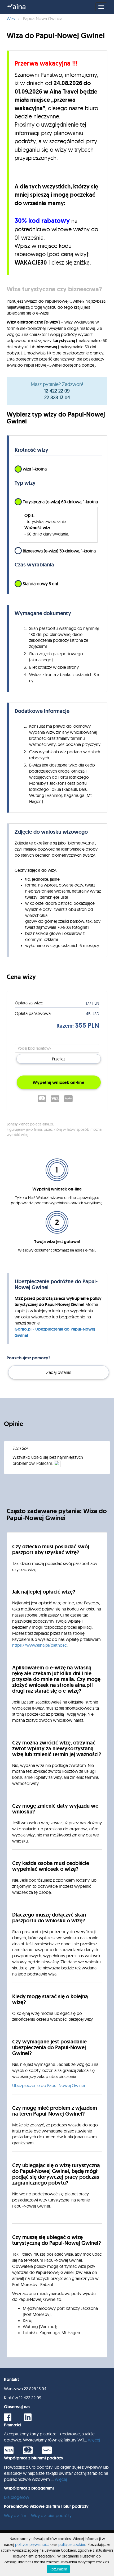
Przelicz (58, 1058)
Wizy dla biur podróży (51, 2515)
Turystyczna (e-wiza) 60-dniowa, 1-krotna (60, 501)
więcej (94, 2440)
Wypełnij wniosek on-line (59, 1082)
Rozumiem (58, 2569)
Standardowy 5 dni (40, 583)
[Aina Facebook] (12, 2418)
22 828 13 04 (57, 397)
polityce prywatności (32, 2544)
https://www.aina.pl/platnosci (39, 1645)
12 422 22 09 (57, 391)
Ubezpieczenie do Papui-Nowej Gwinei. (49, 2085)
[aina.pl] (16, 6)
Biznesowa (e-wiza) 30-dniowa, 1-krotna (59, 550)
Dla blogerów (16, 2497)
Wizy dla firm (16, 2515)
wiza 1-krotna (35, 469)
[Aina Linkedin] (32, 2418)
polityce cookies (72, 2544)
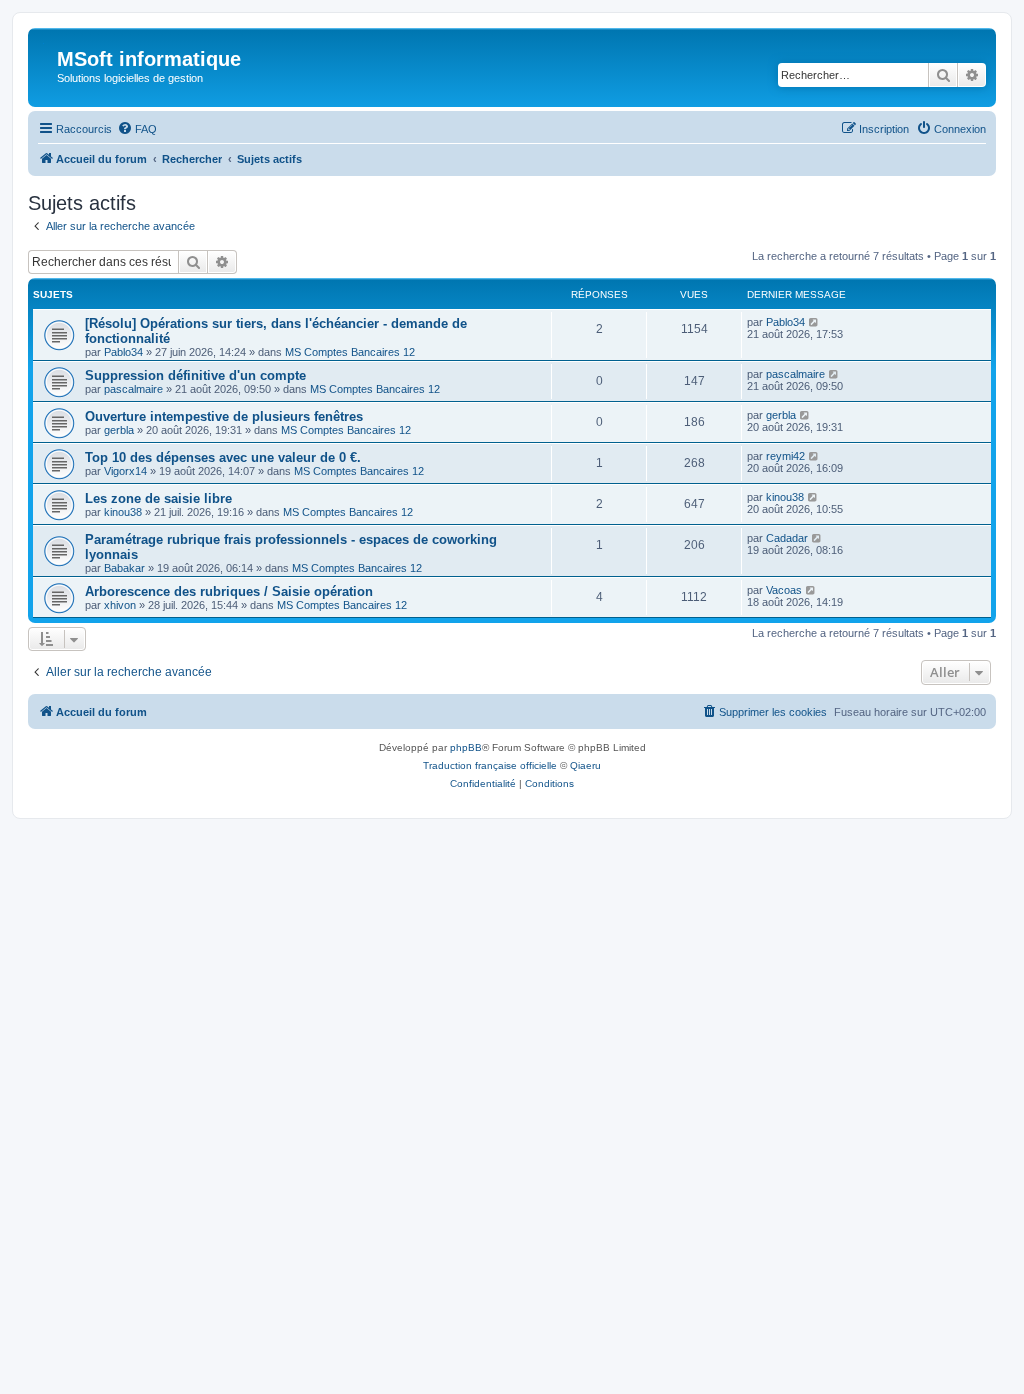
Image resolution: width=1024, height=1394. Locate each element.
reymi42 (785, 456)
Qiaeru (585, 765)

## What is expected
Please count the lines in the material above that hold "wiza", and state only the number.

## Task output
3